Best shown on this diagram from orignal publication: MADDPG diagram

MADDPG Algorithm pseudo code MADDPG algorithm

Exploration vs Exploitation

I found that forcing agents to explore a lot in first stage of training was necessary to solve the environment in reasonable time, otherwise agents tended to barely take any actions, often staying motionless next to the net. In order to achive that I introduced to take fully random actions for first 20% of training episodes, just by drawing action vectors from standard normal distribution. After that period I switch back to Ornstein-Uhlenbeck process with theta = 0.15 and sigma = 0.2, but I scale noise volume drawn from it by epsilon value. Epsilon starts at value of 0.9 and decays by 0.999 every 10 episodes down to the minimum of 0.01. Below code snippet from utils.py train_agent function shows the importants explained above:

 eps = 0.9
 #...
 if i_episode < 0.2 * n_episodes:
        actions = np.random.standard_normal((num_agents, action_size))
    else:
        actions   =  np.vstack( [a.act(s, add_noise=True, epsilon=eps) for (a,s) in zip(agents, states[:]) ])  

#...
if step_counter % 10 == 0:
    eps = max(eps_end, eps_decay*eps)         

Introduction of this greatly improved the learning speed.
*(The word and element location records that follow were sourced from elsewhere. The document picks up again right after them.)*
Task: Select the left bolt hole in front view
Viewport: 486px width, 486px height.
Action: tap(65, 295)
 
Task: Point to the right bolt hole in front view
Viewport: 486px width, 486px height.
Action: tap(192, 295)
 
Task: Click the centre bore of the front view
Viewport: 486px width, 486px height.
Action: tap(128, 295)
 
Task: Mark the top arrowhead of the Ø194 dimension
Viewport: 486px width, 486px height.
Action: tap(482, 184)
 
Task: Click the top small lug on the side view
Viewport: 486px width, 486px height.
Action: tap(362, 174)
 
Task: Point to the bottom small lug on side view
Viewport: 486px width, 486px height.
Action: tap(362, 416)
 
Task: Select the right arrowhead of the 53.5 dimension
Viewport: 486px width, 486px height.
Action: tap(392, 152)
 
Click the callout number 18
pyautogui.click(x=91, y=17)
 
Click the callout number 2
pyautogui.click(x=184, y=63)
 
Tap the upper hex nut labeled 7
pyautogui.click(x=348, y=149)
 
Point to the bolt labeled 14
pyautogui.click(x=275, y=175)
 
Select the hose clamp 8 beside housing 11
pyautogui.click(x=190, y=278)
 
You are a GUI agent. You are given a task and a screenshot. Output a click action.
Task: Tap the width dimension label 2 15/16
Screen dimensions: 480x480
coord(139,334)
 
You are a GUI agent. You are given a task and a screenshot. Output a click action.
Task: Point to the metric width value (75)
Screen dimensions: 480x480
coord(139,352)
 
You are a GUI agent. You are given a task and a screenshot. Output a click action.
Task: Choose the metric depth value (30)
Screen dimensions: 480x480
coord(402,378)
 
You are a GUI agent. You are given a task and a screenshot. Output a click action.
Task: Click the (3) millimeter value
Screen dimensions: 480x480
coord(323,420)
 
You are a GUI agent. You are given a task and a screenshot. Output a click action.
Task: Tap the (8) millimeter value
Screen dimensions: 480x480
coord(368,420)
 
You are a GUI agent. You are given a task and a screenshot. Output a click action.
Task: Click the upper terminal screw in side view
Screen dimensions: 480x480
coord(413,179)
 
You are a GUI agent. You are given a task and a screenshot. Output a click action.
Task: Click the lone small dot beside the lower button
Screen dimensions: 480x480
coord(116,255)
Neural Network architecture

File src/model.py contains PyTorch implementation of two small Neural Networks, for approximating the action value function Q (the Critic) and the Policy function (Actor).

Actor network

Consists of 4 fully connected layers of following size:

  • Input layer (state_size, 256), ReLU activation
  • Hidden layer (256, 256), ReLU activation
  • Another hidden layer (256, 128), ReLU activation
  • Output layer (128, action_size), Tanh activation

Below output of how Pytorch prints out Actor network architecture

ActorQNetwork(
  (fc_1): Linear(in_features=24, out_features=256, bias=True)
  (fc_2): Linear(in_features=256, out_features=256, bias=True)
  (fc_3): Linear(in_features=256, out_features=128, bias=True)
  (output): Linear(in_features=128, out_features=2, bias=True)
)

Critic network

Consists of 4 fully connected layers of following size:

  • Input layer (52, 512), ReLU activation, input size of 52 comes from (state_size+action_size)*2
  • Hidden layer (256, 256), ReLU activation
  • Hidden layer (256, 128), ReLU activation
  • Output layer (256, 1), Linear activation

Below output of how Pytorch prints out Critic network architecture

CriticQNetwork(
  (fc_1): Linear(in_features=52, out_features=256, bias=True)
  (fc_2): Linear(in_features=256, out_features=128, bias=True)
  (fc_3): Linear(in_features=128, out_features=128, bias=True)
  (output): Linear(in_features=128, out_features=1, bias=True)
)

For Tennis environment

state_size = 24
action_size = 2

The size and number of hidden layers was chosen experimentally.

NN Training

Critic network was trained by minimizing Smooth L1 Loss function with help of ADAM optimizer. I've found L1 loss function performed better then Mean Squared error in my experiments.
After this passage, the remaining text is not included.